Switzerland is a country that wanted to do it right, fumbled, and in the process learned that an important part of getting it right is a careful (and expensive) study, that’s independent of the vendor selling the system, and independent of the governmental body that’s purchasing the system.   The study wasn’t particularly expensive—about half a million Swiss francs, which is about half a million US dollars—but that’s half a million that most U.S. states or other countries have not spent before rushing to deploy a system.  After the study, the Swiss government’s conclusion was, “The e-voting system currently being developed by Swiss Post has been significantly improved. However, further developments, some of them substantial, are still required.

In 2000 the Swiss Parliament directed the Federal Chancellery to study the feasibility of e-voting, and based on those studies, several cantons (the “counties” or “states” of Switzerland) experimented with pilots starting about 2010.  In 2019 the Swiss Post (the national post office) deployed a system based on cryptographic “mixnets” that were supposed to assure that only authorized votes were cast while also preserving the secret ballot.  Mixnets are a decades-old scientific idea for e-voting, to enable voters to check that their vote has been counted, while preserving the secret ballot (so voters can’t prove to anyone else how they voted).  

Pretty soon, four scientists (from Norway, Canada, Belgium, and Australia) published a paper showing that the cryptographic design of the Swiss Post mixnet was flawed, allowing opportunities for undetectable fraud.  In July 2019, Swiss Post ceased offering its system to the cantons.  The Federal Chancellery was commissioned to work with the cantons to redesign the trial phase of e-voting.  The Chancellery than commissioned independent scientists to do several separate studies:

• A cryptographic protocol study of the theoretical design, by experts in cryptography;

• A systems security study of the software itself, by an expert in operating systems security;

Infrastructure and operation of the Swiss Post in running the system; and

Network security of the e-voting infrastructure.

I’ve read some of those reports, and they’re very good.  The scientists in question are world-renowned in their specific fields of expertise.    They were able to ask for clarifications and explanations from the software architects at Swiss Post.
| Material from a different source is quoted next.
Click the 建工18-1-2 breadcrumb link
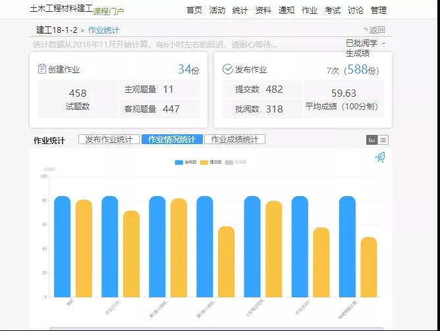This screenshot has width=440, height=331. [x=56, y=30]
The Chancellery estimates that these “independent experts … commissioned to conduct the examinations” will cost up to a million Swiss francs, by the time these and the next round of studies are complete (see B.1 on pages 41-42 of this report).  That may seem like a lot, but in reading these reports it’s clear that a lot of time and effort went into them—cryptographic protocols and software systems are complicated, and analyzing them takes a lot of time.
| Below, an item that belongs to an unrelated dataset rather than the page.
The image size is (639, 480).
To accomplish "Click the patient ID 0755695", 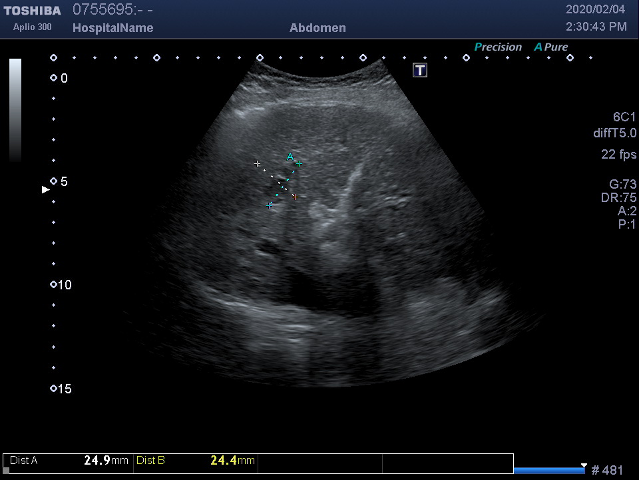I will (103, 10).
If you want to read the System Architecture documentation and the source code for yourself, Swiss Post has made it all available in a public repository.  That kind of transparency is admirable.
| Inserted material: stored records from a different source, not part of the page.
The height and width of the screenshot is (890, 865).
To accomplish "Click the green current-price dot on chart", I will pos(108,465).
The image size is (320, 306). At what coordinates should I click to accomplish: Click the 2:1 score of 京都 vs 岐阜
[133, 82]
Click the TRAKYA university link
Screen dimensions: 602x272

For  the Australian State of New South Wales, for France, for those U.S. states that permit internet ballot return for voters living abroad, my question is this:  Why did you adopt an e-voting system just on the say-so of the system vendor?  Where is your independent scientific study by world-class experts?  Where is your million-dollar budget item to assess the system before imposing its insecurities on the public, on the candidates, upon democracy itself?  Because most likely the system you adopted is even less secure than the Swiss Post system, the one that Switzerland decided to pause and revamp.

Coming next in Part 2: How Not to Assess an E-voting System, by Vanessa Teague

Comments

  1. John Banister says:

    I have in mind an easier goal: Telepresence ballot marking. If you can have a secure video chat, then you should be able to set up telepresence ballot marking.

  2. can block chain secure an e vote system?
    rickwatts at juno.com

  3. Spencer says:

    My state (WA) permits submitting ballots by email!